Cela garantirait la sécurité et l’anonymat des Égyptiens qui participent à ce référendum en ligne, a-t-il ajouté, sans entrer dans les détails sur les organisations ou les experts sollicités.

« Tout cela est fait pour que l’ensemble du processus soit juste et transparent, et pour que nous ne soyons pas accusés de truquer les votes », a-t-il déclaré.

Pendant quinze ans, Mohamed Ali a travaillé sur des projets de construction secrets liés à l’armée égyptienne et à Sissi lui-même, avant de quitter soudainement le pays avec un plan visant à dénoncé publiquement la corruption dont il a été témoin.

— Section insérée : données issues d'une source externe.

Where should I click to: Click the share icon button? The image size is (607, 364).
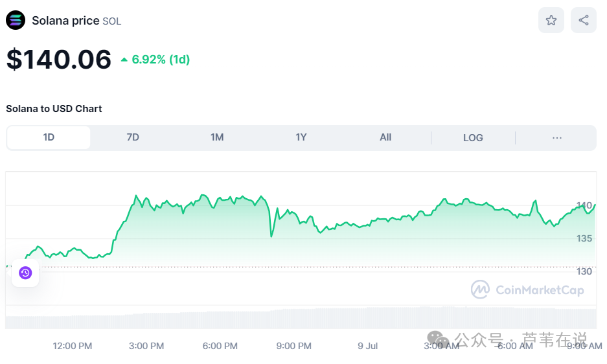(x=584, y=20)
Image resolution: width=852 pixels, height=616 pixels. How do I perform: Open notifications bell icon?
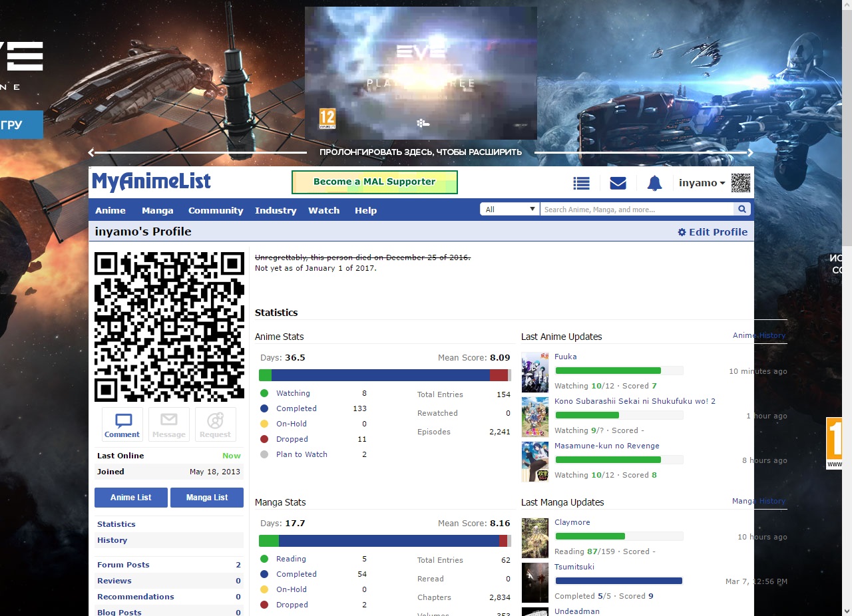(x=654, y=183)
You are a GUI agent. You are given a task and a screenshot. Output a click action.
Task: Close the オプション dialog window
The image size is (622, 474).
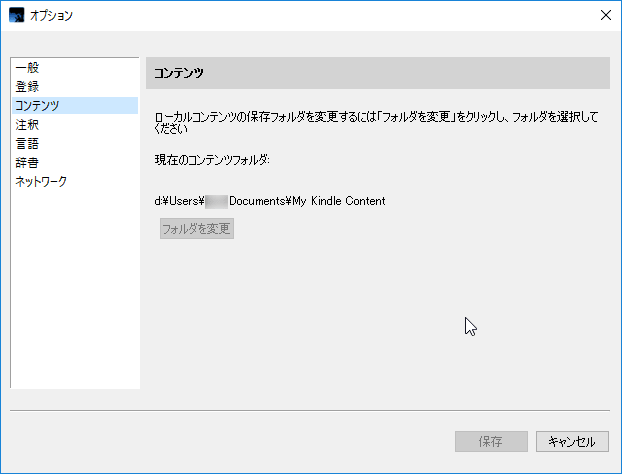tap(605, 15)
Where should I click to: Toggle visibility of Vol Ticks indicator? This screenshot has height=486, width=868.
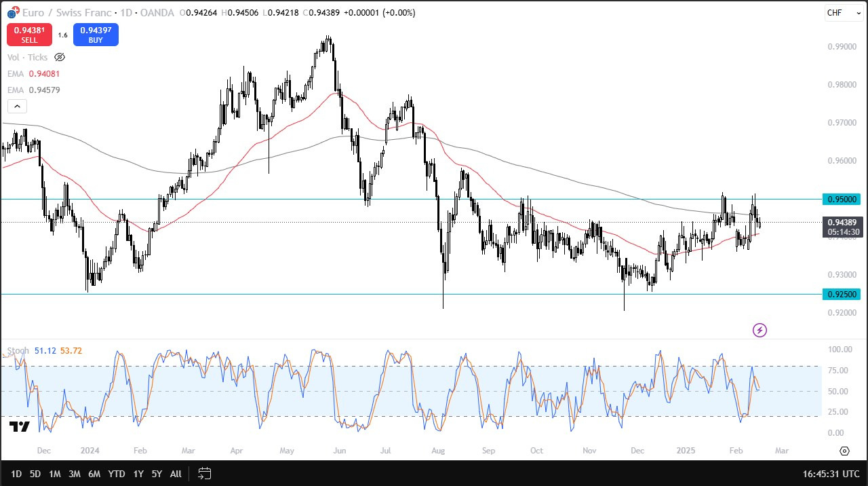(x=60, y=58)
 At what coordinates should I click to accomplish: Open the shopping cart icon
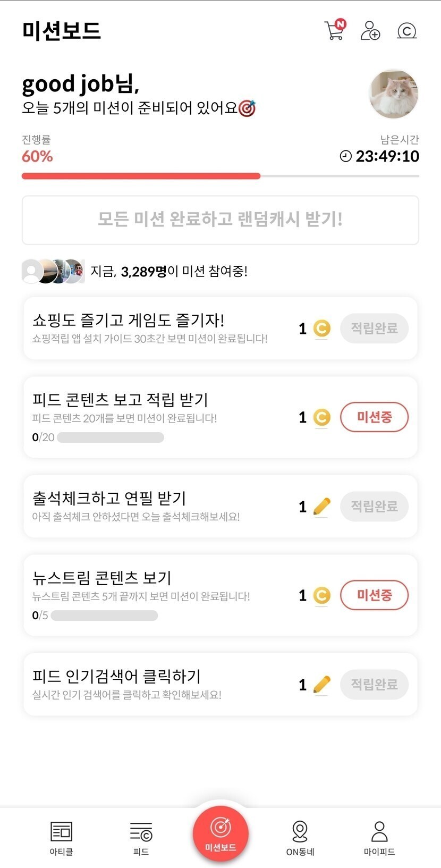334,30

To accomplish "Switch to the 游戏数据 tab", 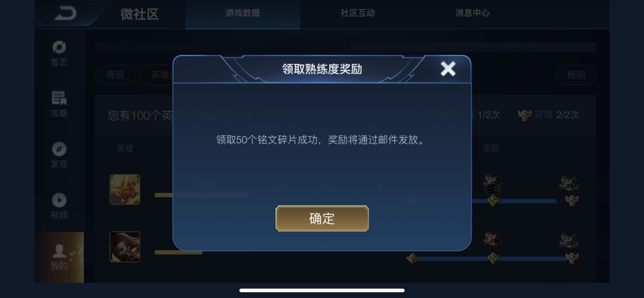I will (243, 13).
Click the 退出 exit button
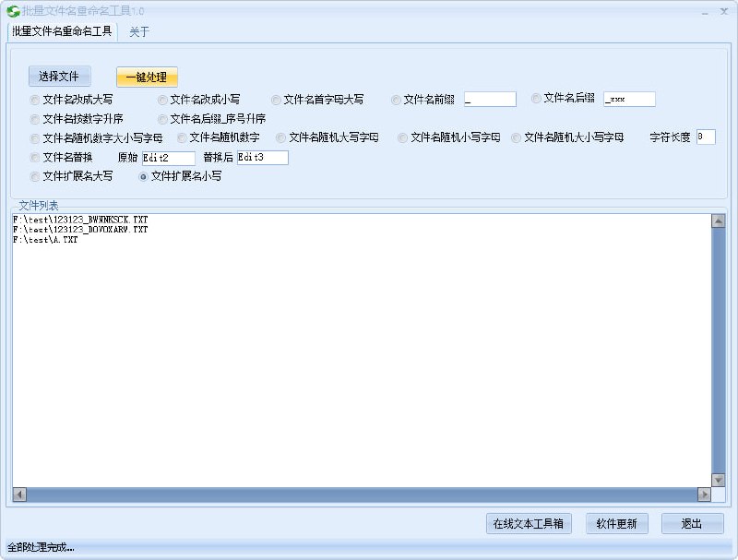Image resolution: width=738 pixels, height=560 pixels. click(693, 522)
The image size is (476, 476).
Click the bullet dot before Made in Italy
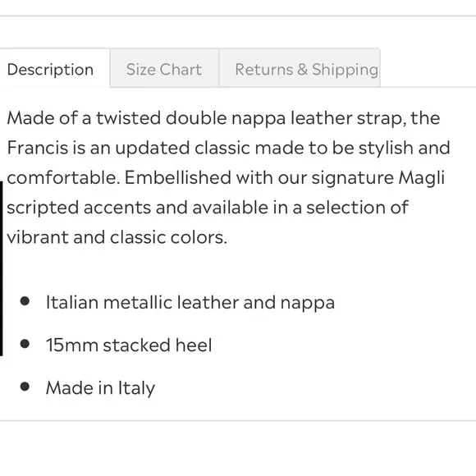[x=25, y=387]
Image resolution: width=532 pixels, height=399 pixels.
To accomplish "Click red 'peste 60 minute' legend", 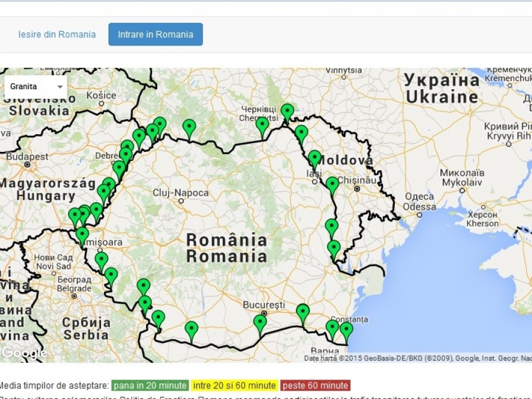I will [x=315, y=385].
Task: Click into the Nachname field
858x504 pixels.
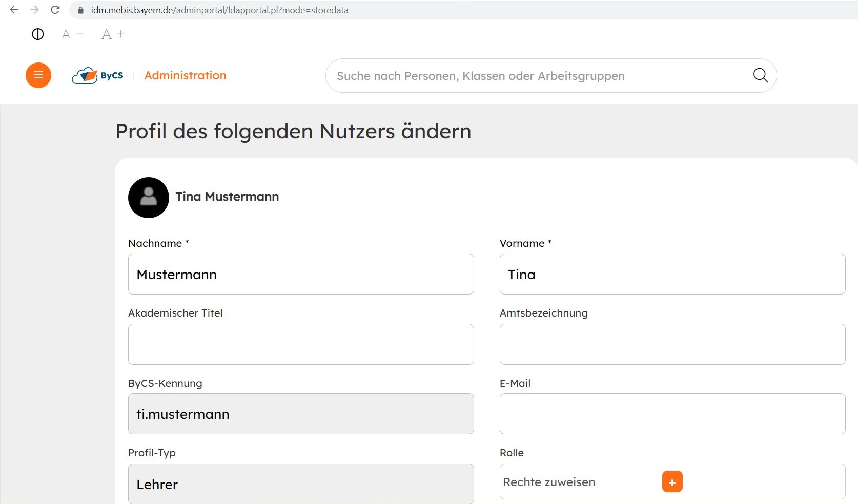Action: pos(301,274)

Le 2 septembre, le dissident a commencé à publier quotidiennement des vidéos décrivant un certain nombre de palais, d’hôtels et de country clubs que sa société avait construits pour Sissi, la famille du président, et les généraux dirigeant les institutions lucratives de l’armée.

Arrestations pour complot

Ses vidéos ont déclenché une vague de manifestations anti-Sissi plus tard dans le mois, les premières manifestations significatives depuis la prise du pouvoir par le général lors d’un coup d’État en 2013.

En réponse, les autorités égyptiennes ont lancé une vague d’arrestations à travers le pays, interpellant près de 3 000 militants, avocats et personnalités politiques.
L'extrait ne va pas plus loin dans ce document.